Supplied entries:
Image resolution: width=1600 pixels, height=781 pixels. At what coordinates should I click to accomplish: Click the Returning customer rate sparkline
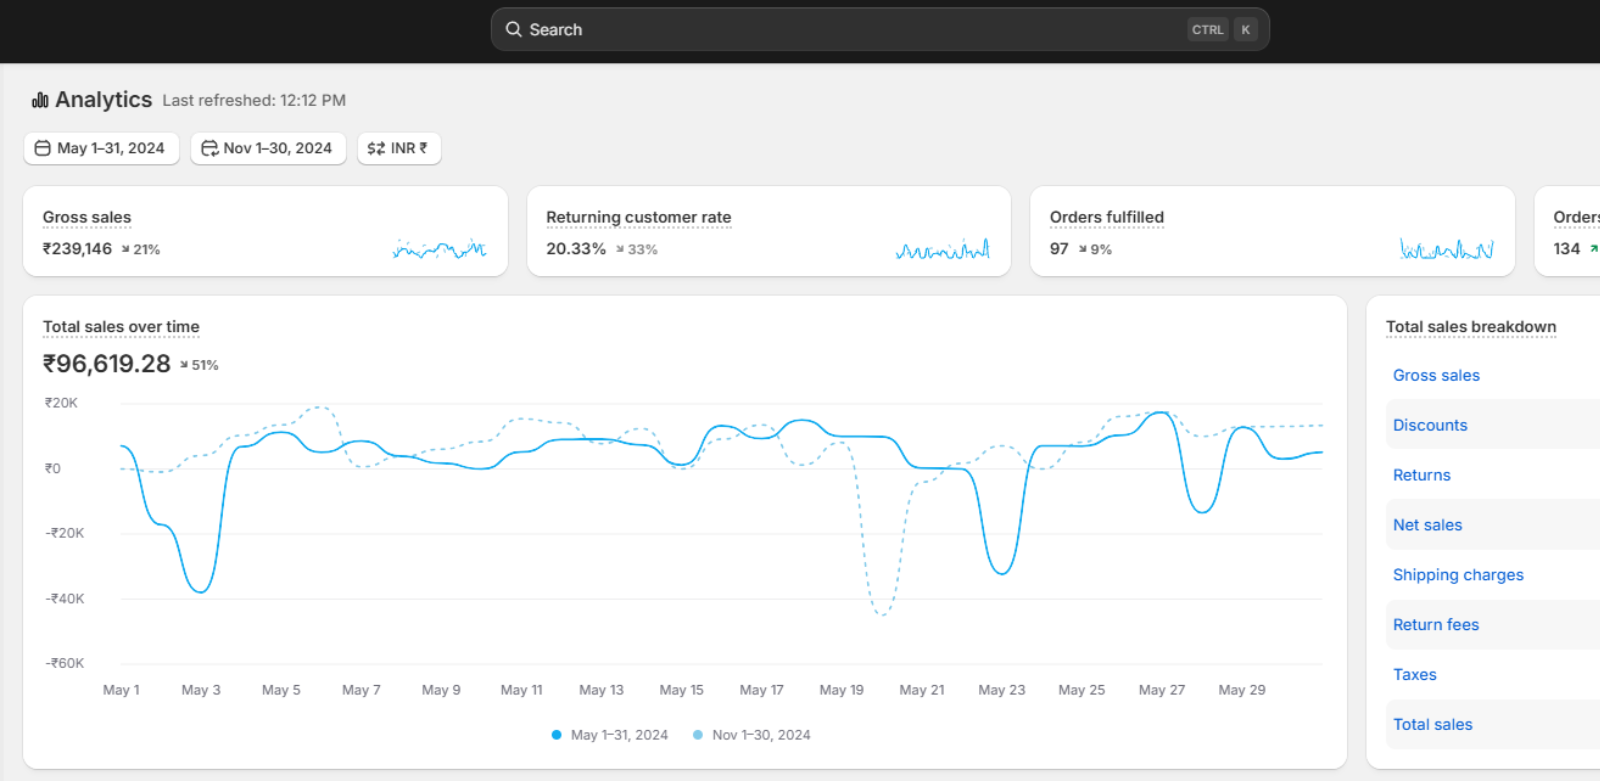[x=942, y=249]
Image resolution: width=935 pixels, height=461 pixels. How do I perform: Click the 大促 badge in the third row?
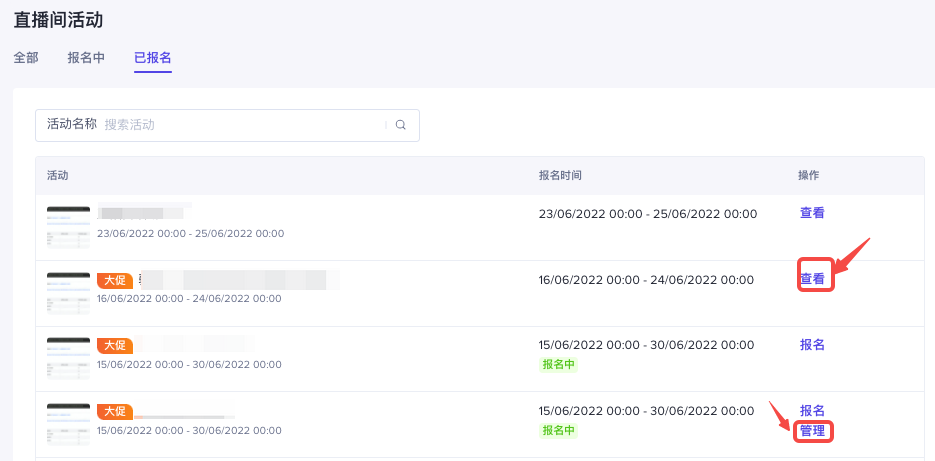pyautogui.click(x=114, y=346)

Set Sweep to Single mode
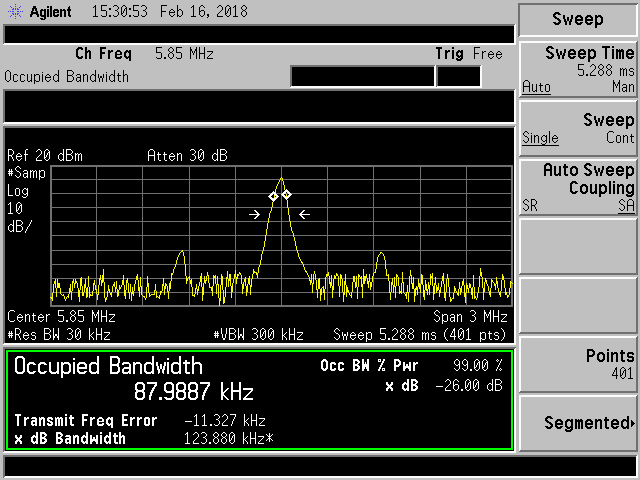(x=540, y=138)
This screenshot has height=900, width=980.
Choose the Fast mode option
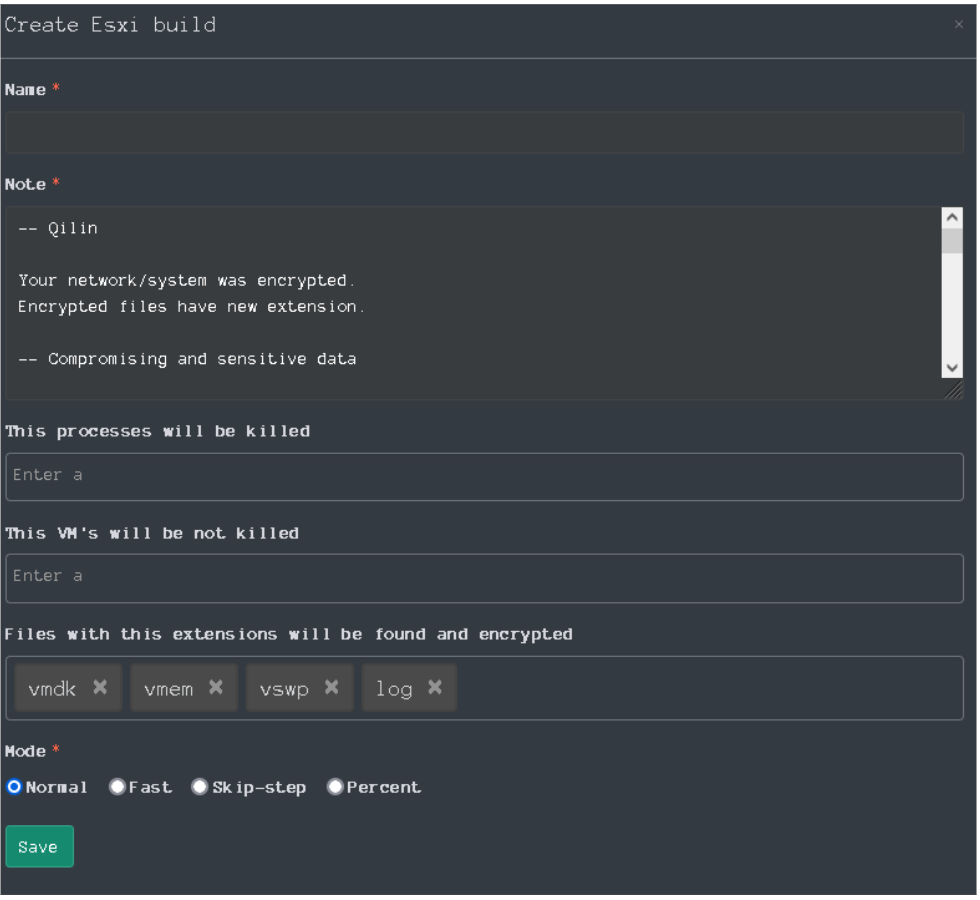point(117,788)

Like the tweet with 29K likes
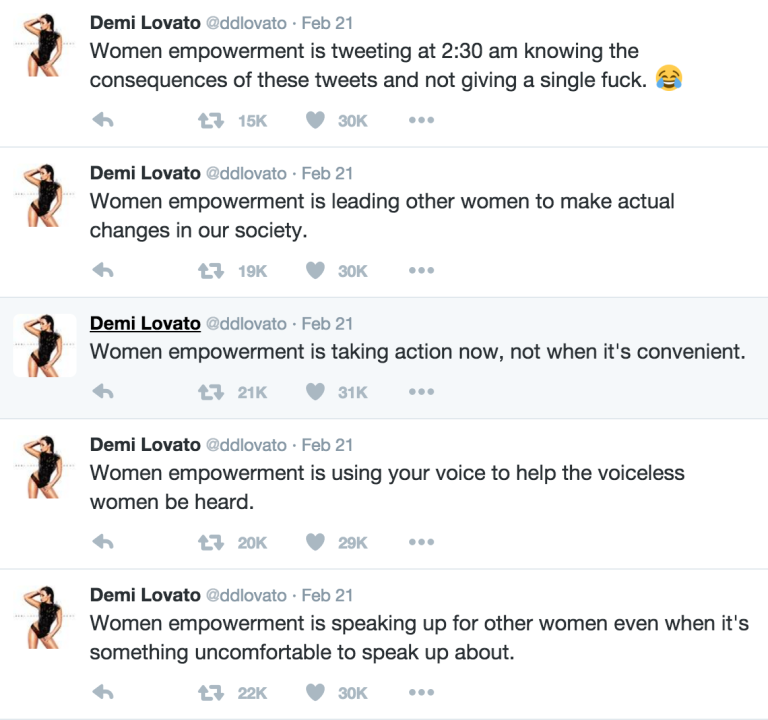point(316,542)
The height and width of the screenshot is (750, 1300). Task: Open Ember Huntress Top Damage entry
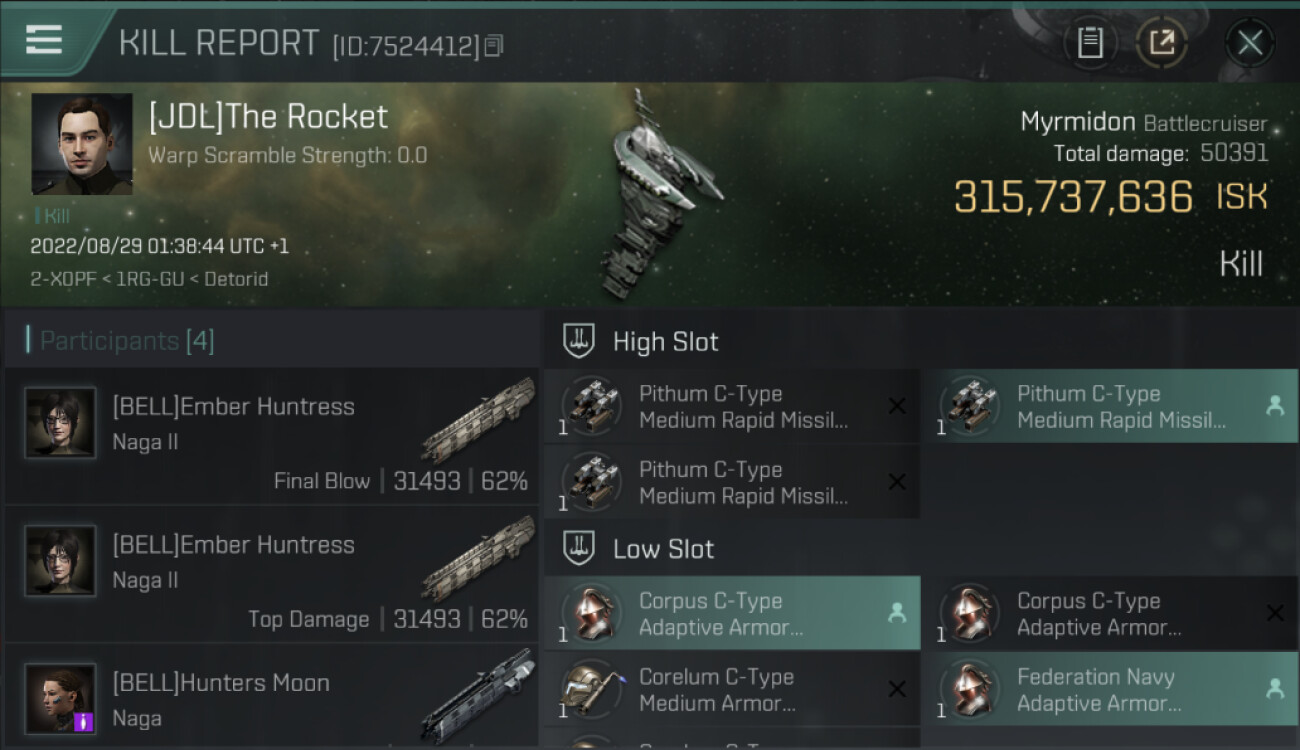point(272,575)
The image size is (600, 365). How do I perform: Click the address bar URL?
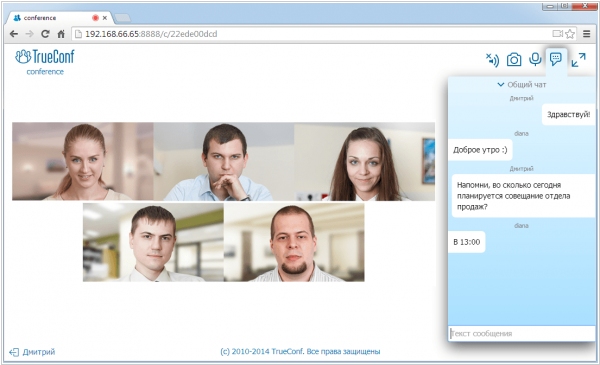151,34
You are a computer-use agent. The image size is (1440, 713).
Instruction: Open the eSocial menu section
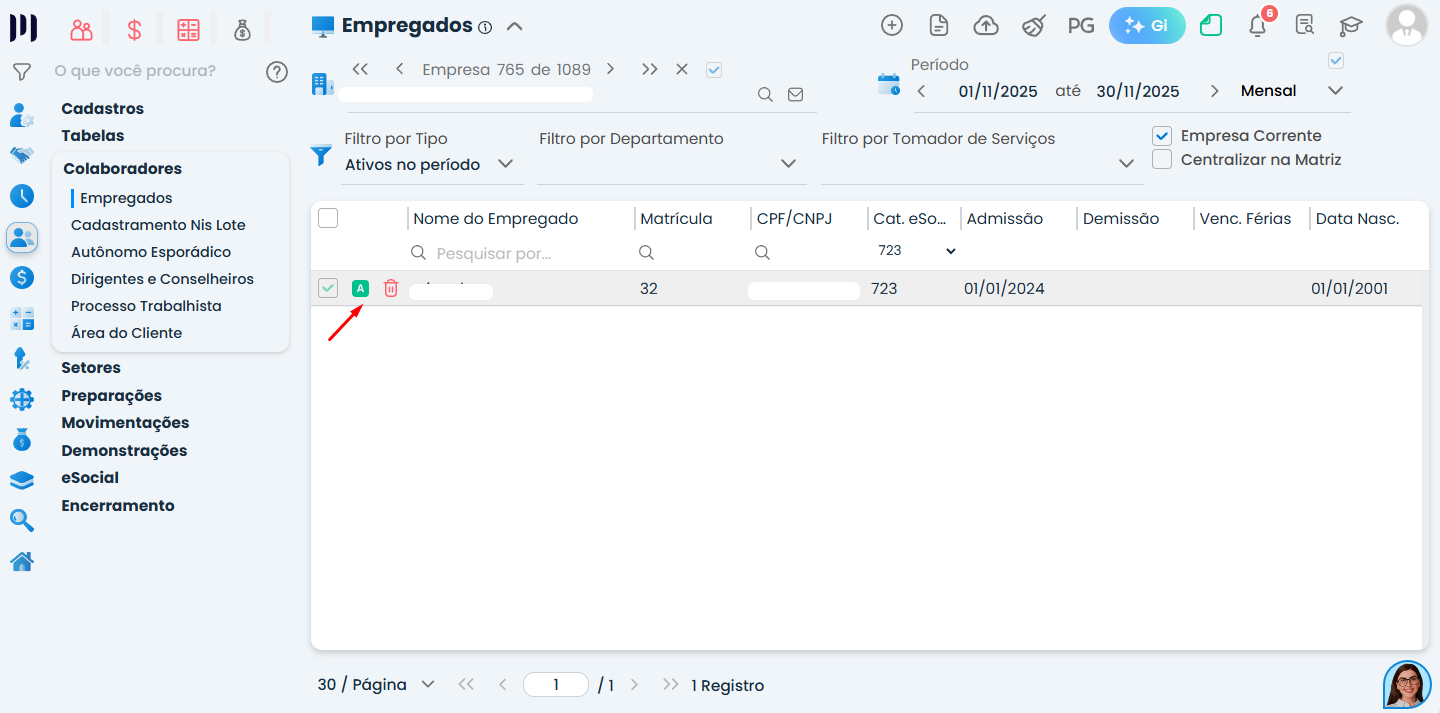[90, 478]
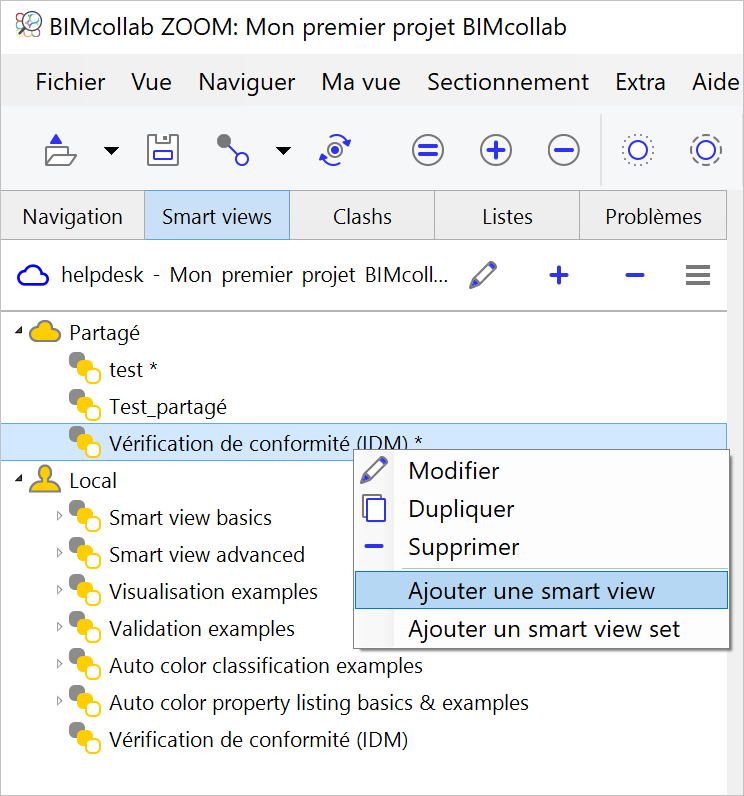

Your goal: Omit the pictures and set down the records exactly.

Solution:
Image resolution: width=1600 pixels, height=781 pixels. At what coordinates should I click to accomplish: Click the Returning customer rate sparkline
[x=942, y=249]
Image resolution: width=935 pixels, height=461 pixels. How do I perform: Click the 大促 badge in the third row?
pyautogui.click(x=114, y=346)

Set Sweep to Single mode
(x=540, y=138)
This screenshot has height=900, width=980.
Choose the Fast mode option
point(117,788)

Like the tweet with 29K likes
point(316,542)
The height and width of the screenshot is (750, 1300). Task: Open Ember Huntress Top Damage entry
point(272,575)
The image size is (600, 365). How do I perform: Click the address bar URL?
151,34
You are a computer-use agent. The image size is (1440, 713).
Instruction: Open the eSocial menu section
[90, 478]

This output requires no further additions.